When Larry Gross watches Jill Ellis on the bench coaching the U.S. Women’s National team, he doesn’t see a woman who has shrugged off immense pressure to bring the Americans to the brink of another World Cup. He still sees the 22-year-old he hired as an assistant coach at N.C. State after she tormented the Wolfpack while playing for William & Mary, especially after Tuesday’s semifinal victory over Germany.

“The side of her I still remember is at the end of the game when she was jumping around and so excited, as opposed to the calm demeanor as the game was going on,” Gross said. “For about eight seconds she looked like Jimmy V after he won the national championship.”

The U.S. Women’s National Team has no shortage of connections to North Carolina, which has traditionally supplied the majority of its players. It also has one little-known N.C. State connection.

Ellis’ path to Sunday’s World Cup final against Japan began at N.C. State in 1988 as a part-time graduate assistant, the daughter of an Englishman who came to the United States spreading the soccer gospel.

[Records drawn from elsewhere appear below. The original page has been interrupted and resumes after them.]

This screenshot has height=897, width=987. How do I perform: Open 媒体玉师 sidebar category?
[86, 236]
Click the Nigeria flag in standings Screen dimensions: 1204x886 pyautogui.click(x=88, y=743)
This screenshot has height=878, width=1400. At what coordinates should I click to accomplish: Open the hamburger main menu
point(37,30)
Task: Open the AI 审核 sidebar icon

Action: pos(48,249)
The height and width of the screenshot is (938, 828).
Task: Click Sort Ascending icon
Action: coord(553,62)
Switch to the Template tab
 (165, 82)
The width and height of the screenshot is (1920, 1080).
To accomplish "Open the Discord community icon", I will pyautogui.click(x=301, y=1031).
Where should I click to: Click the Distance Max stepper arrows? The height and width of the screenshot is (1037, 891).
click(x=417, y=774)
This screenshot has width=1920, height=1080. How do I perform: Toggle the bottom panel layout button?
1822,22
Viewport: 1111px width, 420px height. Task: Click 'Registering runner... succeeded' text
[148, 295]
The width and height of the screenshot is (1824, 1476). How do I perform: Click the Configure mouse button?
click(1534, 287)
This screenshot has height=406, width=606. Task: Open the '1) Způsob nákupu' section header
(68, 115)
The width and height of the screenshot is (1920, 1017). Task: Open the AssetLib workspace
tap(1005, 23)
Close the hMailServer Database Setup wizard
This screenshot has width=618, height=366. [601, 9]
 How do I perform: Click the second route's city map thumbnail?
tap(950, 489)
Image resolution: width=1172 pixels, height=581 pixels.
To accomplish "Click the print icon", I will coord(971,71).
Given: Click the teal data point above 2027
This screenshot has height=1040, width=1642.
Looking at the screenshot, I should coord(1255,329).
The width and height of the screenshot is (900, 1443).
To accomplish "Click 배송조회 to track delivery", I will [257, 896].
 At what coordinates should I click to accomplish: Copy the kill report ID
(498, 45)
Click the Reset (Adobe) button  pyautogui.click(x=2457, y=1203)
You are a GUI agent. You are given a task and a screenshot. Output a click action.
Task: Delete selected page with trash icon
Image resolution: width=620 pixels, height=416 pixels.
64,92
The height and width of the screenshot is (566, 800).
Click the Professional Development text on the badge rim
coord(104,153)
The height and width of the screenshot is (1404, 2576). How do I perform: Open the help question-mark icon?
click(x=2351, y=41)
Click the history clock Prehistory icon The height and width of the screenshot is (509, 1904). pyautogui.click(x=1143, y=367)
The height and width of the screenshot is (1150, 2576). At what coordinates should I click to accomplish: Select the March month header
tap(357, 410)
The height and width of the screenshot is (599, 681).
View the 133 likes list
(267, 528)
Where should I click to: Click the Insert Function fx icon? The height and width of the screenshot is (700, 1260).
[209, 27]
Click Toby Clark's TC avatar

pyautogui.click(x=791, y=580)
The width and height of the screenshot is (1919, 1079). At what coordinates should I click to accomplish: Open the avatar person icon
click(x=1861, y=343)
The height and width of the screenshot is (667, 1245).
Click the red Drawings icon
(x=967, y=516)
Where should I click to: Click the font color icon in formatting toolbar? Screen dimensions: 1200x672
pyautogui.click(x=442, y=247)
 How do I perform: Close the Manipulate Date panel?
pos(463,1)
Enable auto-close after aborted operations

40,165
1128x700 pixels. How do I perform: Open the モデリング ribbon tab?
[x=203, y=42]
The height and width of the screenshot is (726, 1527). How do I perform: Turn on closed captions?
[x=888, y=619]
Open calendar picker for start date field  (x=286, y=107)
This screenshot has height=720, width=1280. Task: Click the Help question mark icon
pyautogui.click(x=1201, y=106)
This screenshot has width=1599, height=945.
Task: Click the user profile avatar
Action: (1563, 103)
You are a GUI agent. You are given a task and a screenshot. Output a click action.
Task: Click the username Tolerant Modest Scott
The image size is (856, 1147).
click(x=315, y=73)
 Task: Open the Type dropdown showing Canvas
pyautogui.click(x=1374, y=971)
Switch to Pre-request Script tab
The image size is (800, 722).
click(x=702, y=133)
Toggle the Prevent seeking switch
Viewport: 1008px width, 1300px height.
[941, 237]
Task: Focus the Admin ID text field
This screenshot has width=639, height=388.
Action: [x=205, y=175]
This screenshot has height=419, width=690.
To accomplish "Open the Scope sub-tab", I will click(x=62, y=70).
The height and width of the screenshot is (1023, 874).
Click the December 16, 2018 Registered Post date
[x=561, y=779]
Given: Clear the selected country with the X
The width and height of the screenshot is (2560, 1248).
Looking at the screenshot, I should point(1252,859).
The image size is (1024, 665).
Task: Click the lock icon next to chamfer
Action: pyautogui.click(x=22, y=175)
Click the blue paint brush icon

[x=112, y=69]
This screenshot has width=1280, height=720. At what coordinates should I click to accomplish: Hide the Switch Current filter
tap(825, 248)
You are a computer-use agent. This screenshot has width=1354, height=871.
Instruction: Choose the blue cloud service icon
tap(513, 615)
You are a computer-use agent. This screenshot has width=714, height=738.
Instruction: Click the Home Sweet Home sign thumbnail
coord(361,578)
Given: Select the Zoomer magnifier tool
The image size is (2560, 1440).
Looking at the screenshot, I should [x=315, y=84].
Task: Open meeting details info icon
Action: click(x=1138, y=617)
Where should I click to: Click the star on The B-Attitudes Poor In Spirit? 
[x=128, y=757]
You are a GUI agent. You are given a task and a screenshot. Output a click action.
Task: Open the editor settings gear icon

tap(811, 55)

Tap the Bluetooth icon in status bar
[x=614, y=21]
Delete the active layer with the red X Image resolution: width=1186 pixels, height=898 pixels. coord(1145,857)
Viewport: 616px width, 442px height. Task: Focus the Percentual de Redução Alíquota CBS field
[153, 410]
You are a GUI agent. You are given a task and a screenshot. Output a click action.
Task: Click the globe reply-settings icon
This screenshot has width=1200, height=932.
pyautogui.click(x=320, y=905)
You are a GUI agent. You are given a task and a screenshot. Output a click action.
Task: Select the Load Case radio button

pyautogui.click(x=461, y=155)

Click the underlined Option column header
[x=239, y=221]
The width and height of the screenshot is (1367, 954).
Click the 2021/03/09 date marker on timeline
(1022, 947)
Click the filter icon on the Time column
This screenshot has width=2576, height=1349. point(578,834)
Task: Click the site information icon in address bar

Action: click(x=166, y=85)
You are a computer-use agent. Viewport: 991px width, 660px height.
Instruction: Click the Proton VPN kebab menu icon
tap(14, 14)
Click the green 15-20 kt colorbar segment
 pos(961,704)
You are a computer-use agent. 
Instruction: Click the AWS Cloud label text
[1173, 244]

Her arrival at N.C. State coincided with the Wolfpack’s apex in women’s socccer – the school’s only ACC championship in the sport and a trip to the national championship game, where N.C. State lost to North Carolina in Chapel Hill. A year later, the Wolfpack made it back to the final four on its home field, only to lose to the eventual champion Tar Heels again.

“We really had it rolling back then and she was a big part of it,” Gross said.

“She was great for our team chemistry,” said Charmaine Hooper, the star of those teams and a 2014 inductee into the N.C. State Athletic Hall of Fame. “She brought a different flavor to our team, something we never had before. The girls really liked her and what she brought to the team, as far as a different coaching style and different knowledge.”

After getting her master’s in technical writing, Ellis left N.C. State in 1990 for a job at Nortel, but she never could shake the soccer bug. In 1994, she got back into coaching as an assistant to future national-team coach April Heinrichs at Maryland. She followed Heinrichs to Virginia before taking the head coaching job at Illinois. Her greatest success came in 11 seasons at UCLA that included seven College Cup appearances, including four at WakeMed Soccer Park in Cary.

That led to Ellis’ involvement with U.S. Soccer, and eventually to her elevation into the head women’s job as first interim and then permanent coach last spring. In the face of relentless criticism, Ellis has delivered the Americans back to a rematch with Japan, which four years ago defeated the United States on penalty kicks.

“It’s not a surprise one bit she has reached the level that she has in U.S. soccer and really world soccer,” said Laura Kerrigan, who was a senior during Ellis’ first season at N.C. State and would later coach the Wolfpack. “She really is an amazing coach. Her decisions over the last couple weeks, with the media and commentators telling her all the things she should do, just show how well she knows those players.”

Ellis has carefully managed her personnel during the World Cup, an issue with the U.S. team in the past, even if the team’s style hasn’t always been the most elegant. Her modern, data-driven approach to the U.S. team, relying heavily on emerging soccer analytics, is nothing new, either. Gross remembers a tournament in Virginia, played on what he called “garbage” fields, where Ellis asked her brother to chart giveaways while sitting in the stands. At halftime, armed with the stats, she approached Gross to suggest unexpected changes.

“These were small, bumpy fields with very little grass, and yet she came up at halftime and said, so-and-so was giving away too many balls, ‘X’ number of balls,” Gross said. “That led me to believe there was something there that was over and above. She was very, very organized.”

Ellis is still managing less-than-ideal field conditions – Sunday’s final in Vancouver will be contested on artificial turf, a travesty – but the circumstances are slightly different, the stakes slightly higher. Ellis has a chance to put the United States back on top in women’s soccer, 25 years after she helped N.C. State to its greatest success.